Talk about having a high level of risk tolerance. I wish I could say this was a sign of Iraqi bravery, but I think it was more a sign of dumbassery. All the same, his actions were not very surprising. To the Iraqis, when and how they die is a matter of insha’allah. Thus there is no problem with standing on an IED, because God is going to choose when to kill you anyway. There is no point taking precautions against death. I guess this could also explain why the jundi never wear their protective gear in combat.
After dancing on the live IED for a few minutes, Sermen and Juwad came to their senses and jogged back to the Humvee to give us their full report. Their estimate was that there were two propane tanks with three hundred pounds of PE-4 explosives per tank and fifteen 155-mm artillery shells set up to ensure the death of any vehicle that happened to stumble upon them. This was a huge IED and one that EOD needed to address.
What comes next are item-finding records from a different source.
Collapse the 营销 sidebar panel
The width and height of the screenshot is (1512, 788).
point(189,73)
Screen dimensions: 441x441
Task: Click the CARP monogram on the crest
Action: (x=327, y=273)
We decided to wait a bit longer for a response from checkpoint eleven on the status of the EOD team.
We sat, and sat, and sat. I drooped into the driver’s seat of the Humvee, cranked up our defunct air-conditioner, and prayed EOD or a relieving unit would show up soon. I was about to go insane with boredom when I captured a glimpse of a sheep farmer walking through the wadi. He was slowly moving his way toward the IED.
I figured the sheepherder would not approach the IED. After all, it was likely he had played a part in providing the reconnaissance for the insurgents who actually placed the IED in the ground. I was wrong. The sheepherder slowly pushed his herd up the hill and headed directly toward the intersection of where the bridge met the road. He was about to turn his flock of sheep into one large shish kebab. I woke up Martin, who was in deep slumber. “Martin, dude, call Lieutenant Abass and tell him to yell at that herder before he blows himself up!”
After Martin’s warning, Lieutenant Abass hopped out of the vehicle and hollered at the sheep farmer, “You are heading directly for an IED. Please move away. It will destroy your entire flock!” The sheepherder obviously did not get the message. He pushed his sheep to a small grassy area almost directly on top of the IED. Abass continued to yell to the sheepherder, to no avail. The herder was simply too far away to understand the message. Thankfully, the man found out the news for himself. The sheepherder started running in circles. He realized he could lose his entire livelihood if the insurgents decided to detonate their IED. He jumped back and forth within the herd trying to get his flock to respond. The sheep were fixated on the grass. Every time the herder moved a few sheep away, they would sneak around him and run to get more grass. The scene was hilarious. Eventually, the sheep got the message after the herder smashed them on the face with a stick a few times and they exited the area. Phew, no shish kebab tonight.
Three hours later a unit from 2/3 arrived to relieve us. We regrouped the convoy and decided to create our own trail through the wadi so we could continue on the route. We had to go off road if we wanted to get through the three-hundred-meter-wide riverbed. For the Humvees this would be an easy task; however, our convoy had five Leylands full of jundi going on leave, a wrecker vehicle, an ambulance, and a BMW sedan we had confiscated from suspected insurgents the prior week. This was going to be quite a challenge.